■ TASK OBJECTIVE ■
How many lines of the entries below include the word "dimensions"? Answer with the number alone.

■ RECORDS SUPPLIED ■

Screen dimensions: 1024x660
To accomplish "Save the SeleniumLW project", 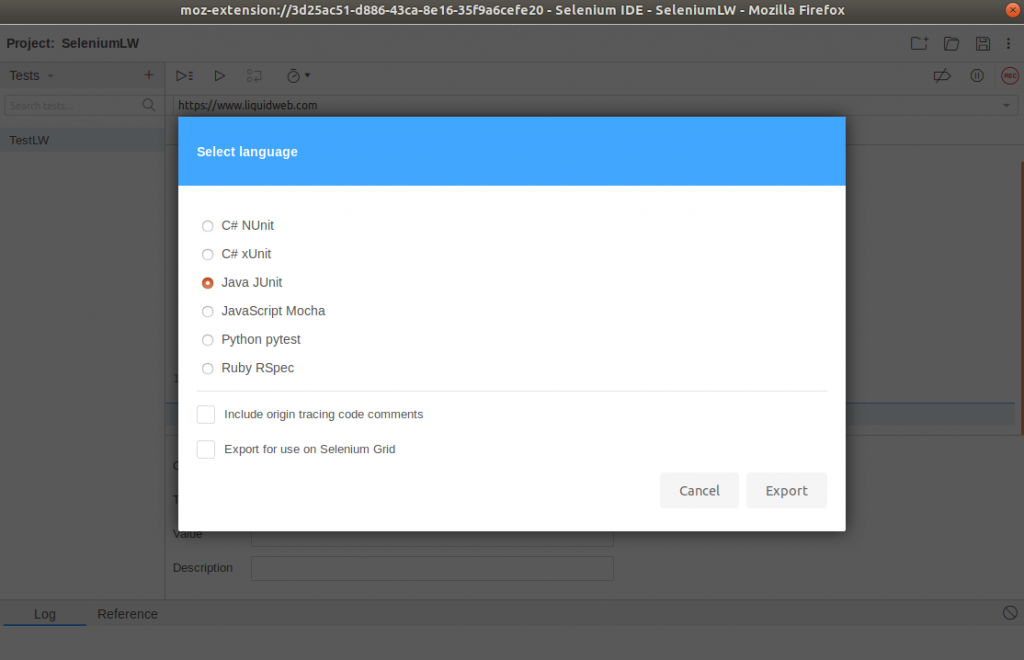I will 983,43.
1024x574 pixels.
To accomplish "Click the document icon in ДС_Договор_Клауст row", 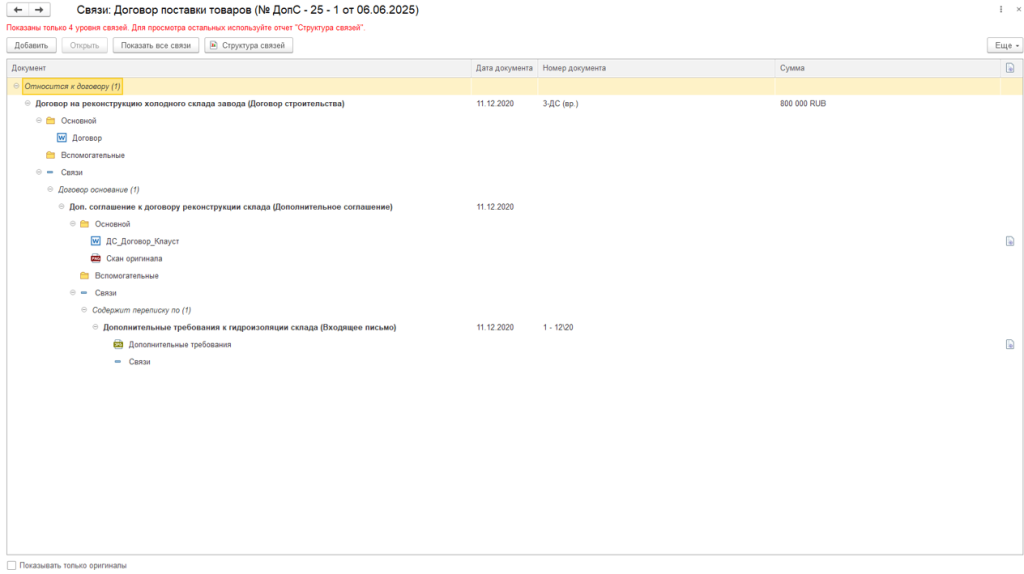I will tap(1010, 241).
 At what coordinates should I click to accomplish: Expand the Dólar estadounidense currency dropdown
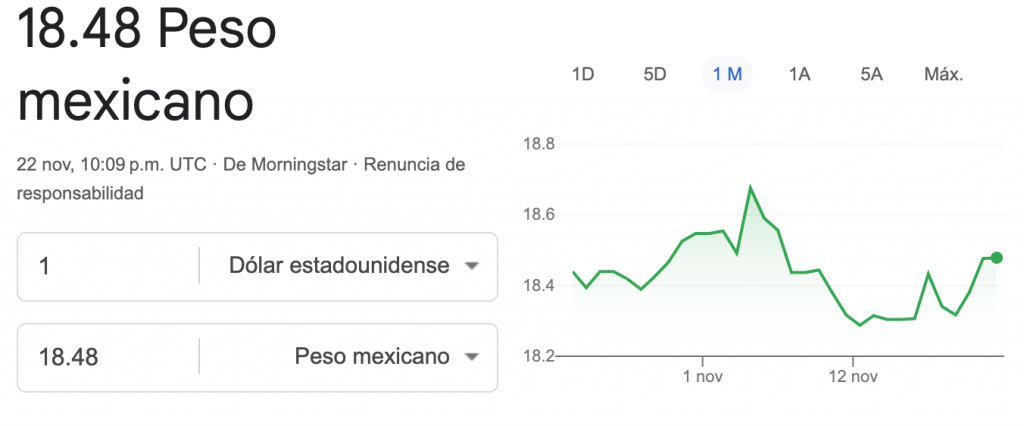coord(354,266)
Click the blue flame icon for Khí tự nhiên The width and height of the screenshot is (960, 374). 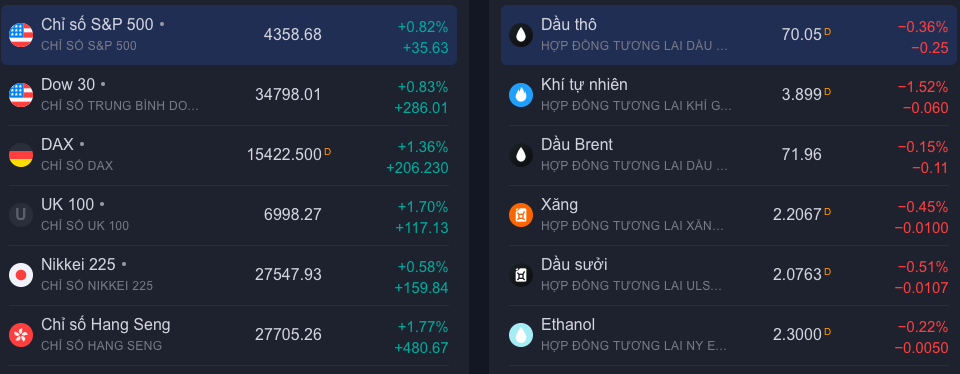(x=521, y=95)
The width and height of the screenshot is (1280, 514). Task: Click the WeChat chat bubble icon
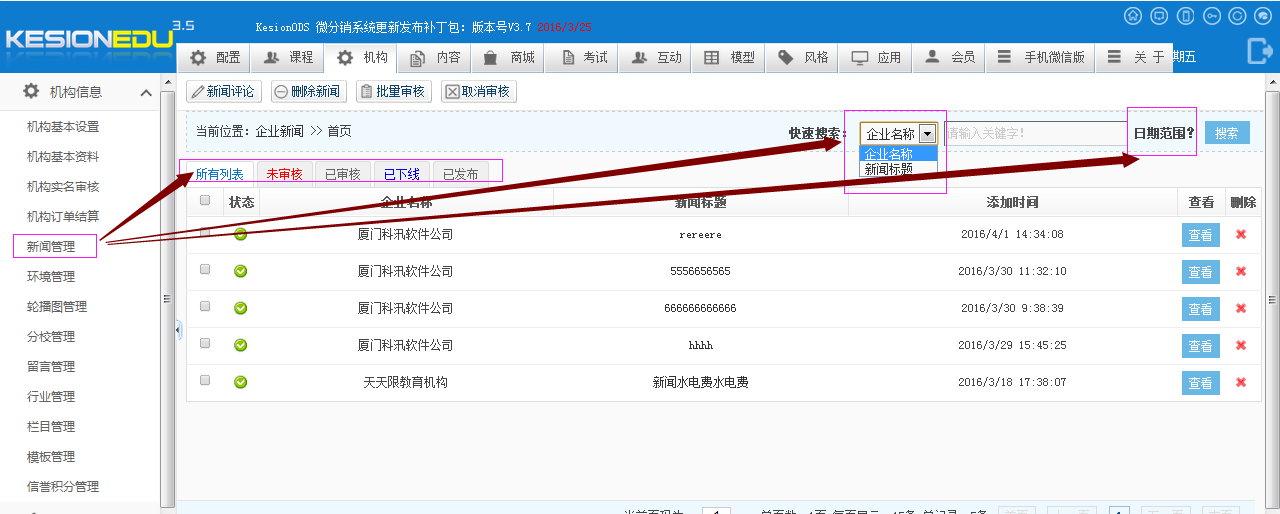1264,16
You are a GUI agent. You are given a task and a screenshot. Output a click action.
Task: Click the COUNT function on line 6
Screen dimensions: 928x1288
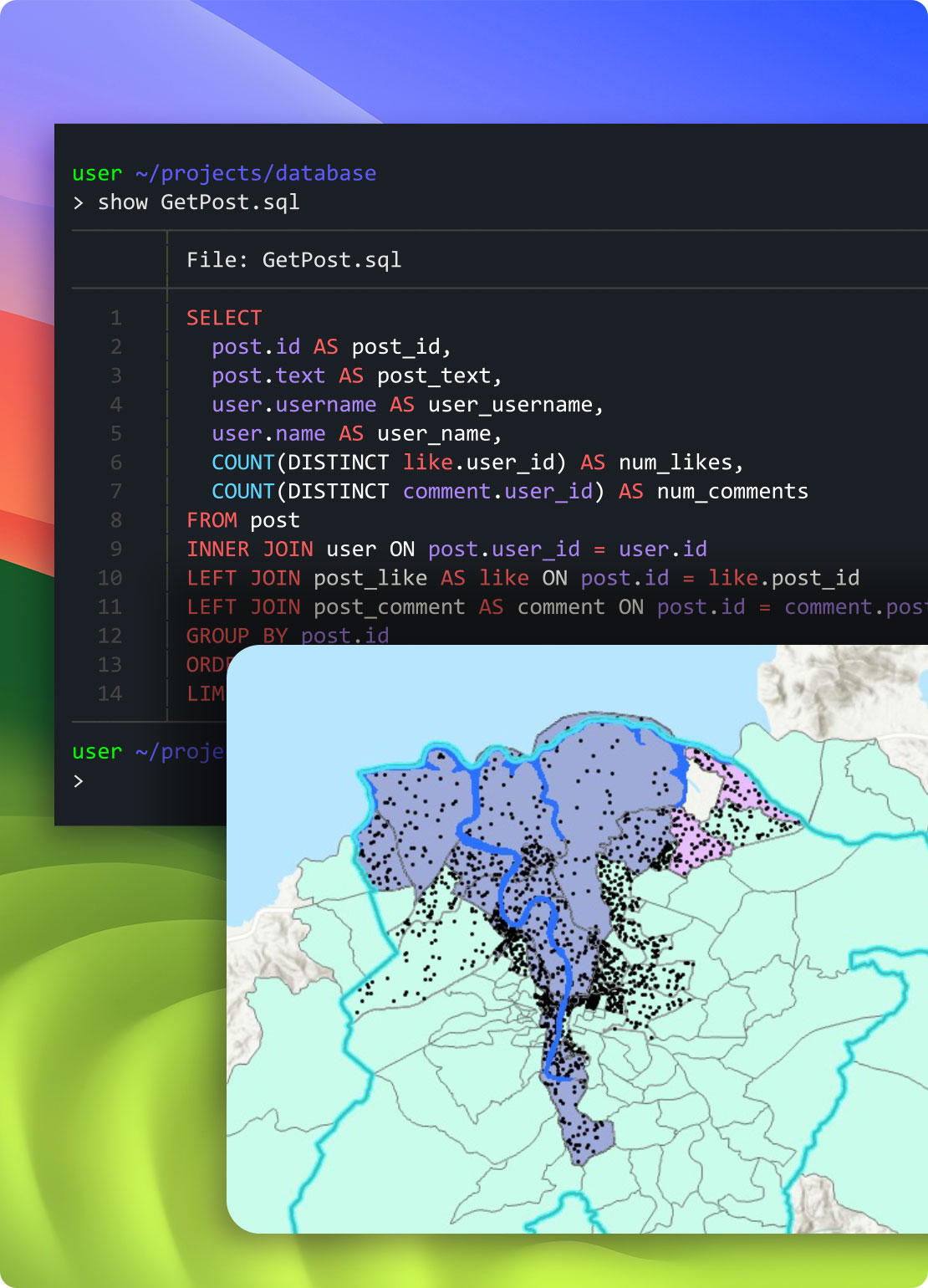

■ TASK RESULT ■
2